> **Explore the material**:
1) In the article on the German circumcision ban, list every person mentioned by name, in the order they first appear.
2) Repeat the passage of the article on the German circumcision ban starting at "A Cologne judge" and ending at "he can object.".

(Beginning of Supplied passage)

Turkey’s European Union minister has swayed from Ankara’s anti-Semitic stance to fight the ban on religious circumcision in a German province. Turkish media have published and telecast numerous anti-Zionist and anti-Semitic films and programs since the "flotilla clash" between the IDF and Turkish IHH terrorists two years ago.

A Cologne judge imposed the ban several weeks after a four-year-old Muslim child was hospitalized for excessive bleeding after circumcision, a rite practiced by Muslims as well as Jews, so that Turkey's defense of circumcision is not surprising.

German Chancellor Angela Merkel has vowed to back legislation to circumvent the court ban, which was based on the claim that circumcision should not be performed on a baby or small boy because it is deemed a violent act while he is not at the age when he can object.

Turkey's EU Minister Egemen Bağış wrote in a German newspaper Tuesday that the court ban “gravely contradicts the legally protected right to the free practice of religion,” the Turkish daily Hurriyet reported. He called the court decision a “danger to liberty.”

The newspaper reported out that the German postal service is, by  coincidence,  planning to issue a new stamp next month  referring to the fact that Jesus underwent circumcision when he was eight days old, the age at which the ancient commandment in the Bible is carried out unless there are medical reasons for a delay.  In Jewish practice, the baby is checked before circumcision can take place, and in addition to satisfactory health, must be above a certain weight.

Bağış wrote in Süddeutsche Zeitung that if the entire country of Germany were to ban circumcision, it would affect 5 million Muslims living there. “This is about freedom of conscience and that can’t be curtailed by courts,” Bağış said. However, he noted that rabbis have called the ban the “most serious intrusion into Jewish life since the Holocaust.”

He added, “Describing circumcision as an injury is a sign of huge cultural and historical ignorance.”

Israel’s Chief Ashkenazi Rabbi Yona Metzger, during a visit the past week to Germany to try to persuade leaders to overrule the ban, said that the Cologne judge who banned circumcision, was not anti-Semitic, but simply was uninformed “or perhaps silly.”

It appears to be only a matter of time before Germany passes legislation to protect religious circumcision, Merkel said last month. “I do not want Germany to be the only country in the world where Jews cannot perform their rites.”

(End of Supplied passage)
(Beginning of Data excerpt)

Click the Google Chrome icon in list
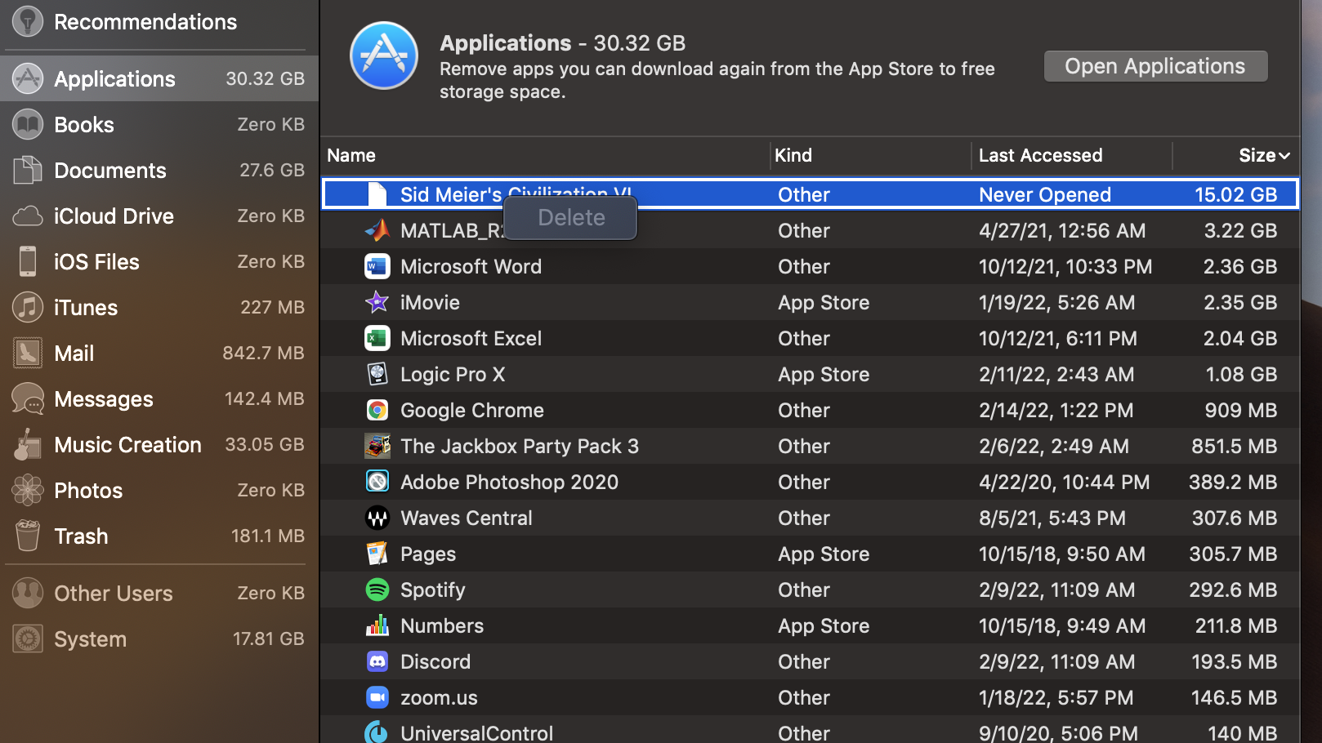The height and width of the screenshot is (743, 1322). [x=377, y=410]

(End of Data excerpt)

> **Responses to the exercise**:
1) Angela Merkel, Egemen Bağış, Jesus, Yona Metzger

2)
A Cologne judge imposed the ban several weeks after a four-year-old Muslim child was hospitalized for excessive bleeding after circumcision, a rite practiced by Muslims as well as Jews, so that Turkey's defense of circumcision is not surprising.

German Chancellor Angela Merkel has vowed to back legislation to circumvent the court ban, which was based on the claim that circumcision should not be performed on a baby or small boy because it is deemed a violent act while he is not at the age when he can object.